CHAPTER V
The Expedition to Egypt[6]
French Policy Regarding Egypt — Bonaparte's Use of It — His Military Dispositions and Expectations — His "Complete Code of Politics" — The Alternatives He Saw — Friction Between Bonaparte and the Directory — The Fleet and the Army — The Departure.
Taken in its largest sense, the social life of the world has been due to the relations of commerce, thought, and religion between the Orient and the Occident. The short road from one to the other is by way of the Red Sea, the Isthmus, and the Mediterranean. The controlling site on that thoroughfare is Egypt.

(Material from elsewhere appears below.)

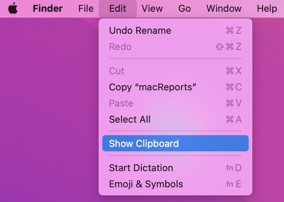284x202 pixels.
Task: Open the Window menu
Action: coord(224,8)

From the crusades onward the domination of the countries and lands in that great basin was the prize for which France and England were always contending. Pierre du Bois proposed the seizure of Egypt to Philip le Bel in the fourteenth century; Leibnitz sought to draw Louis XIV out of Germany by explaining to him the dazzling advantage of the same enterprise; d'Argenson suggested the Suez Canal in 1738; and Choiseul kept alive the plan of occupying Egypt. The republic had inherited the notion of world conquest which had occupied both Philip le Bel and Louis XIV, although in another form. Bonaparte, in the double rôle of Raynal´s disciple and supplanter of the Revolution, was full of the same idea. It was his early study of the "Philosophical and Political History of the Two Indies" which made him, in one of his conversations before Campo Formio, designate Europe as a mole-hill when compared with the six hundred millions of men in the East. In these same pages, as in Plutarch, he had read of Alexander the Great, and had learned to admire his example; there, too, he was told that with a proper population and a firm administration Alexandria would rise to greater eminence than London, Paris, Constantinople, or Rome. These opinions he imbibed and never changed, reiterating them even at St. Helena, where he confessed that but for the repulse at Acre he would have founded an Oriental empire. The policy of the Directory was no doubt partly his; but to a far greater extent it mirrored the feeling abroad in the entire nation, and among all its agents, that the times were ripe for the seizure of Egypt. Talleyrand had called the attention of the Institute to its feasibility, and Magallon, the French consul at Cairo, filled his despatches with suggestions as to ways and means. By the spring of 1798 the plan of the Directory was formed and their preparations were finished. Under Talleyrand's supervision a statement of policy, with its historical justification, had been made ready for publication, while the secret outfit of ships and men at Toulon and other points was complete.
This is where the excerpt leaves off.